May 12, 1931: Prempeh I (Kwaku Dua Asamu III) dies in Kumasi

Asantehene (King) Prempeh I's original throne name was Prince Kwaku Dua III Asamu of the Kingdom of Ashanti. Prempeh I's mother, Asantehemaa (Queenmother) Yaa Akyaa, was queen mother of the Kingdom of Ashanti from 1880 to 1917. Through strategic political marriages she built the military power to secure the Golden Stool for her son Prince Prempeh.

In 1888 Prince Prempeh ascended to throne, enthroned 16-year-old King Asantehene Prempeh I of the Kingdom of Ashanti, as king of the Kingdom of Ashanti King Asantehene Prempeh I assumed the throne name Kwaku Dua III as King Asantehene Prempeh I's kingship was beset by difficulties from the very onset of his reign. King Asantehene Prempeh I of the Kingdom of Ashanti began the defending of Asante from Britain and when Prempeh I was asked by Britain to accept a protectorate over his state Kingdom of Ashanti, King Asantehene Prempeh I rejected it and stated in his reply that Britain had miscalculated.[3]
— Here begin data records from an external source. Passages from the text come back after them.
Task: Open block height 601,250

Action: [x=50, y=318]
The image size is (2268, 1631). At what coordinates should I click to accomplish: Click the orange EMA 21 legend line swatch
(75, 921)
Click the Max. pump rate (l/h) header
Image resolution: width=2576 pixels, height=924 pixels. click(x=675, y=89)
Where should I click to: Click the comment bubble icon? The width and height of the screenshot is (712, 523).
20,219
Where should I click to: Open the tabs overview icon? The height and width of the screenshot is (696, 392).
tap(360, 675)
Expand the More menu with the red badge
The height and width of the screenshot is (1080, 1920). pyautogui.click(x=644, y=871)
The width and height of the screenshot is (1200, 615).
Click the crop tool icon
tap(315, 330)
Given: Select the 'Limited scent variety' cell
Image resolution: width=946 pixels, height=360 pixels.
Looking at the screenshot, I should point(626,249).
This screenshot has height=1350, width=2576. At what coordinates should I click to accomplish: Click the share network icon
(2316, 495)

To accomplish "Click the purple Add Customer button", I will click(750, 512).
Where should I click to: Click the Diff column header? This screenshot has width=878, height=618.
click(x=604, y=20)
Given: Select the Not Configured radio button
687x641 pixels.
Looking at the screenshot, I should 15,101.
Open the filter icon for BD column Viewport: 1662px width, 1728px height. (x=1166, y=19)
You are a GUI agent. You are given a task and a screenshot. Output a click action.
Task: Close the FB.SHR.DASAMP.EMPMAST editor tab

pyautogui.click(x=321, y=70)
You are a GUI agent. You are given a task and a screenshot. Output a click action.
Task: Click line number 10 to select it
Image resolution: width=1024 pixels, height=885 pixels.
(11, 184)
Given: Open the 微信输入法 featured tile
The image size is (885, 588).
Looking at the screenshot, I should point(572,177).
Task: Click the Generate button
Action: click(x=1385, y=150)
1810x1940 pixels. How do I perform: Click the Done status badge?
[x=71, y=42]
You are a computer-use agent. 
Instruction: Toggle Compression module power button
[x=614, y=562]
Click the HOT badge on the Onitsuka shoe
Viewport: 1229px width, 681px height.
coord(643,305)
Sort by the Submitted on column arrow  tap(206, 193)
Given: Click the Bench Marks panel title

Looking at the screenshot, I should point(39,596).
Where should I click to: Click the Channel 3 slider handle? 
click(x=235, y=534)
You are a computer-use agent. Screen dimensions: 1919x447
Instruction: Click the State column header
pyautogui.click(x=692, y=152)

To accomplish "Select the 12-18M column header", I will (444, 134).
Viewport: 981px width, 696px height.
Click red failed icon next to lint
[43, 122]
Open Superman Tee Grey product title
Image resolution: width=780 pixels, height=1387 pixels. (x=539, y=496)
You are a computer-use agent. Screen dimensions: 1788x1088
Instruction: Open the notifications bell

King Asantehene Prempeh I began an active campaign of the Asante sovereignty. The British offered to take the Kingdom of Ashanti under their protection, but King Asantehene Prempeh I of the Kingdom of Ashanti refused each request.

In December 1895, the British left Cape Coast with an expeditionary force. It arrived in Kumasi in January 1896 under the command of Robert Baden-Powell. The Asantehene directed the Ashanti to not resist, as he feared a genocide. Shortly thereafter, Governor William Maxwell arrived in Kumasi as well.

Britain annexed the territories of the Ashanti and the Fanti. Asantehene Agyeman Prempeh was deposed and arrested, and he and other Ashanti leaders were sent into exile in the Seychelles, via Elmina and Freetown, Sierra Leone, where Prince Kofi Nti, son of Kofi Karikari was sent from Trinidad to act as his secretary. The Asante Union was dissolved. The British formally declared the state of the Ashanti Kingdom and the coastal regions to be the Gold Coastcolony. A British Resident was permanently placed in the city of Kumasi, and soon after a British fort was built there.